§ EXERCISE INPUTS
───

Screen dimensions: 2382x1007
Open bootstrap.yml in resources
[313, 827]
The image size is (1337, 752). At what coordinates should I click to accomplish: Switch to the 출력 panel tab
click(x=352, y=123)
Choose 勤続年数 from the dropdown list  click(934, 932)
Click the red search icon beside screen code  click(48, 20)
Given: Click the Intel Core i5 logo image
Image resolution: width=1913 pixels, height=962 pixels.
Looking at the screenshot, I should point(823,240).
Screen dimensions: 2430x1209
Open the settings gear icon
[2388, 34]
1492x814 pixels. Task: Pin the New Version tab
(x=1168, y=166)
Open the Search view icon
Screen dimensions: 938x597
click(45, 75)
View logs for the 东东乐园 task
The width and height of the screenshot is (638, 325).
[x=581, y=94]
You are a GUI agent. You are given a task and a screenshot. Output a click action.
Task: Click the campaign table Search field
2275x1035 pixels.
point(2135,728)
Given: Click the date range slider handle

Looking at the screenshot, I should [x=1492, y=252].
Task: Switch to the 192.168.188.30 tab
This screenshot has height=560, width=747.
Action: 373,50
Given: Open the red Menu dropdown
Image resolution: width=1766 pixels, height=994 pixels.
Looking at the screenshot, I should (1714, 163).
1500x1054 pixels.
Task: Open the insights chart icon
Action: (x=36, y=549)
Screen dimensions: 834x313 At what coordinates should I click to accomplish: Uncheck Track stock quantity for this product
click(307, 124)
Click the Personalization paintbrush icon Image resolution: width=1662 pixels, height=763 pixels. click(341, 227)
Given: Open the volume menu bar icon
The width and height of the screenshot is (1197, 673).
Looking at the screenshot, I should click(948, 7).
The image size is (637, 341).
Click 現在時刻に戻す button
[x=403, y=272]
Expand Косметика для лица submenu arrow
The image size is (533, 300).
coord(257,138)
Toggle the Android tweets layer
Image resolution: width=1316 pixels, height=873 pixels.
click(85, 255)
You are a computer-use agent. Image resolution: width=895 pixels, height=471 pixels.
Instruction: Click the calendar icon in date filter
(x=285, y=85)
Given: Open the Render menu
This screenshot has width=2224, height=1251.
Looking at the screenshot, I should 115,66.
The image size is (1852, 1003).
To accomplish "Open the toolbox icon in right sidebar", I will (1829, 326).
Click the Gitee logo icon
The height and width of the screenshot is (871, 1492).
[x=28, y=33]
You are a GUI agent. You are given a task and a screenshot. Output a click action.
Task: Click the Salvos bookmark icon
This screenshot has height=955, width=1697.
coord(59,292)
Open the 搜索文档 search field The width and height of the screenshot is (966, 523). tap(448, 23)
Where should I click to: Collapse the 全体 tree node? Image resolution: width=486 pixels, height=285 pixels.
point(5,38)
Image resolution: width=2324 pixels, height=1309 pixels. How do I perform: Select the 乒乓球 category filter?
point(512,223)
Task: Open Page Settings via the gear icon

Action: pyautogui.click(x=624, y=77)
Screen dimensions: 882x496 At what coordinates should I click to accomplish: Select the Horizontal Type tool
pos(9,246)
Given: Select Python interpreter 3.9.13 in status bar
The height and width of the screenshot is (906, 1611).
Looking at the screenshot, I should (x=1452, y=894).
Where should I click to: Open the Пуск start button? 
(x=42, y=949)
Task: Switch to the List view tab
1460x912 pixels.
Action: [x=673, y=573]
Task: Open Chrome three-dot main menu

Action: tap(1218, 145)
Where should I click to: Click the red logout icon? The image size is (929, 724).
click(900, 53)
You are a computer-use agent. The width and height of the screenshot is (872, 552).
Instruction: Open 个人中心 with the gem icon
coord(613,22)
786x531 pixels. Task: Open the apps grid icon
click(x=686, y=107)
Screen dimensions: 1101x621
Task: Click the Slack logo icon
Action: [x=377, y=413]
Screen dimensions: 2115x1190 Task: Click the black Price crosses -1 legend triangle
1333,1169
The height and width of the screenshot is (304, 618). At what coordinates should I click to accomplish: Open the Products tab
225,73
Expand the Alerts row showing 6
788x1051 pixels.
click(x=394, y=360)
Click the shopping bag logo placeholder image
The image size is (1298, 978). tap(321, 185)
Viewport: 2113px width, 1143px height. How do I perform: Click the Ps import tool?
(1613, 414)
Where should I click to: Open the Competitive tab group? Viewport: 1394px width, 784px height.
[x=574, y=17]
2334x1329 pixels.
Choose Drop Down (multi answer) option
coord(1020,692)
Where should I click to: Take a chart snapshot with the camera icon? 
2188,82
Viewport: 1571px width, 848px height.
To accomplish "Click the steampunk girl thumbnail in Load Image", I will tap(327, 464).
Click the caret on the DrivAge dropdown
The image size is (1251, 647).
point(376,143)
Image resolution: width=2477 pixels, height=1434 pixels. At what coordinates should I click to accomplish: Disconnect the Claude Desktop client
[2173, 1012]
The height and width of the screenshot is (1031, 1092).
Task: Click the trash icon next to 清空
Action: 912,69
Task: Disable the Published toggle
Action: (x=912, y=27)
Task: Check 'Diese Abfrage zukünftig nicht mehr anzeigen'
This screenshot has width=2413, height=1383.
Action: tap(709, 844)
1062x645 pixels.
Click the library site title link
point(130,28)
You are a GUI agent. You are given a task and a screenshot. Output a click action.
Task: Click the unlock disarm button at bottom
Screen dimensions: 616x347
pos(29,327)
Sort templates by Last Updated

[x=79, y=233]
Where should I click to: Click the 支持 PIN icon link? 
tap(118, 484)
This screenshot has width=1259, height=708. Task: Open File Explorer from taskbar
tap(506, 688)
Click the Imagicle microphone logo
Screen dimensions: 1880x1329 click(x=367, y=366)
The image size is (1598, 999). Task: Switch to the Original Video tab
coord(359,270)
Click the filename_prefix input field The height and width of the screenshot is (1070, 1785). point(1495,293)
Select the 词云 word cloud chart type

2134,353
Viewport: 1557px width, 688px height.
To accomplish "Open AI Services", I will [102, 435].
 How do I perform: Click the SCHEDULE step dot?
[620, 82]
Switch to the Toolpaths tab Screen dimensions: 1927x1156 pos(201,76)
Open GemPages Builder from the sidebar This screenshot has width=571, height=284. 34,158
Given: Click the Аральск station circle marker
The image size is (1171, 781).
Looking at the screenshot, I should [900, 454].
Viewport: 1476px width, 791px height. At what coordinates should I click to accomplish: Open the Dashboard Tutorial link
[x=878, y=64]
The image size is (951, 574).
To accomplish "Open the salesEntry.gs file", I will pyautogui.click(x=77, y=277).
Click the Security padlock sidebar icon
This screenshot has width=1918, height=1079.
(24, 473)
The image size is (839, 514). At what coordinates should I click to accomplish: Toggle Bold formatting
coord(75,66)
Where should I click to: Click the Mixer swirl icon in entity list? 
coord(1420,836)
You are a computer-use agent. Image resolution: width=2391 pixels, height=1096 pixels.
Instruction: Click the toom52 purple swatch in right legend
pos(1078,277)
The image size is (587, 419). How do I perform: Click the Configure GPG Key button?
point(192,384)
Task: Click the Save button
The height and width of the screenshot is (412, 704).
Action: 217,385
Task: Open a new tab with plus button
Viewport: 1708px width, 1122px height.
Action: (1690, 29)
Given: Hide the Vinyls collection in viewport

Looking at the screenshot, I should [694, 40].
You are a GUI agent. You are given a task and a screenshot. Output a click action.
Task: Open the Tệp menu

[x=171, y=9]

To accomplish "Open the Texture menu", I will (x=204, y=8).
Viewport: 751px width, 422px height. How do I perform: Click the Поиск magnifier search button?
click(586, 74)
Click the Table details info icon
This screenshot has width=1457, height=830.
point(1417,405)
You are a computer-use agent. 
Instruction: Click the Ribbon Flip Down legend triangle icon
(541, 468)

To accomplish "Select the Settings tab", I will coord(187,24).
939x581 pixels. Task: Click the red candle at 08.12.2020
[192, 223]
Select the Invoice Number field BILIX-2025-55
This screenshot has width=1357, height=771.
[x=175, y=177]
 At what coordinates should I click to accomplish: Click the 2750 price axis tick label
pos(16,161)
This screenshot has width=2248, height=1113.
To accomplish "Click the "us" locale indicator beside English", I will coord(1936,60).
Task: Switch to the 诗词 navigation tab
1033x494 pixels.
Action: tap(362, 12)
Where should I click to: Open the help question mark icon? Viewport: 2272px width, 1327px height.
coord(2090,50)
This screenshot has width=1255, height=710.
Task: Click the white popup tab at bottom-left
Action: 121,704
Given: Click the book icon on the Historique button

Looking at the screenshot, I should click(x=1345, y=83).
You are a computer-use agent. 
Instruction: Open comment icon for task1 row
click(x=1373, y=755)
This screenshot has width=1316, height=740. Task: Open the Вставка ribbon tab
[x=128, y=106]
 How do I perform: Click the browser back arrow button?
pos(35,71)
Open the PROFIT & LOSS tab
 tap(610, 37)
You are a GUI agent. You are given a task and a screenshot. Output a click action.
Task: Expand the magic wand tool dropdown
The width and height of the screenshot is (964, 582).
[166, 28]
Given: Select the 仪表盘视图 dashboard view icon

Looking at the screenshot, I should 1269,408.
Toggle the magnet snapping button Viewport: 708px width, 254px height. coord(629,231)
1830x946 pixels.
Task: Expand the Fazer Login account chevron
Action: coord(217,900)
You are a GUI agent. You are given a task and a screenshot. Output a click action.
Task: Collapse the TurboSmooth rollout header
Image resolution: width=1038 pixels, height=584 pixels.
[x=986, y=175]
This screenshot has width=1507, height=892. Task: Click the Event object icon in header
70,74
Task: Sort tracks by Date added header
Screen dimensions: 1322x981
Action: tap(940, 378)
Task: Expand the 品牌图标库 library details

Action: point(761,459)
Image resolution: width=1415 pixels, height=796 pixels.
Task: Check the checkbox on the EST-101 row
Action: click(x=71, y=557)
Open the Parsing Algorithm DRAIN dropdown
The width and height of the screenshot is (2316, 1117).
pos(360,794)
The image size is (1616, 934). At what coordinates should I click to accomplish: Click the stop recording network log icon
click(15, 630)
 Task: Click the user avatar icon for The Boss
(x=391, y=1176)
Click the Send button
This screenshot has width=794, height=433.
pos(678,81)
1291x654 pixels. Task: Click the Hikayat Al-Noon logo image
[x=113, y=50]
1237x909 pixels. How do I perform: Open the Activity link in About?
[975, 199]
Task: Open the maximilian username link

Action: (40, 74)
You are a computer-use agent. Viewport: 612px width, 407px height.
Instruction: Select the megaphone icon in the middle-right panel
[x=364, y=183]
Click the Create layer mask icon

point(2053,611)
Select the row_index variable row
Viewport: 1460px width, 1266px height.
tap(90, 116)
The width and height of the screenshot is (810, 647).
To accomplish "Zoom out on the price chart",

───

§ WHAT YOU NEED TO DO
Look above for the line holding "Task: Switch to the 192.168.188.30 tab" and the line holding "Given: Open the red Menu dropdown", then output exactly those two lines and every line between them, nothing more.

§ EXPECTED ANSWER
Task: Switch to the 192.168.188.30 tab
This screenshot has height=560, width=747.
Action: 373,50
Given: Open the red Menu dropdown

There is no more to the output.